Šarūnas Kvietkus

Žemė

In the project, I analyse the economic lithuanian migrant cultural and value basics in relation to the native land and general significance of the soil for the Lithuanian emigrant community. In the historical context of the lithuanian migration in the Soviet era, intelligent lithuanians were exiled into Siberia forced labour camps, others fled to western countries to avoid it. The great loss of their homeland was seen in arts, mostly literature, often referred by the motives of the Lithuanian soil itself, which became the most expressive Lithuanian cultural allegory of homeland. In the context of the contemporary free migration, ambiguity lies in the importance of both Lithuanian identity and the relationship with the native country. Lithuanians are forming big communities in foreign countries in that way affecting locations identity and environment. Also, emigrants themselves are changed by the locations that they emigrated to. That is why the problematic question occurs in my work. Does the modern Lithuanian emigrant still have the same personal importance for the homeland as expressed by past generations?

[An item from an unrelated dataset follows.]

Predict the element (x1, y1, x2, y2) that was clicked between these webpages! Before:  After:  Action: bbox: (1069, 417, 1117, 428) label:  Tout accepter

Which piece of soil is more important for contemporary migrant, the one that was created abroad or the one they originated from? Now a day almost half of the current emigrants decide to live in United Kingdom. The locations of the photographs taken in the project were the areas of land were the largest Lithuanian communities in the United Kingdom is based. These regions are: Beckon- Newham region in London, Peterborough and Boston. Sometimes in Lithuanian and British media these regions are even called “little Lithuanians”. 

Later I on photographic level, in the darkroom, physically transferred Lithuanian lands, thus fusing the two locations, dissolving the distance between the two, causing ambiguity, inability to recognise or identify them apart in the aim to confuse watcher into uncertainty as same as Lithuanians are facing with the identity, displacement and non-belonging problematics. 

Šarūnas Kvietkus was born in 1996. He is a conceptual photographer based in Kaunas and studies at the Kauno Kolegija Justino Vienožinskio Faculty of Arts, Photography department. In his works, he analyzes humanity, both as cultural groups and as individuals, their interactions, relations and reactions with their surroundings. His research focuses on psychology, philosophy, sociology and neurology. He likes to experiment with several techniques: traditional and alternative light sensitive materials and different cameras.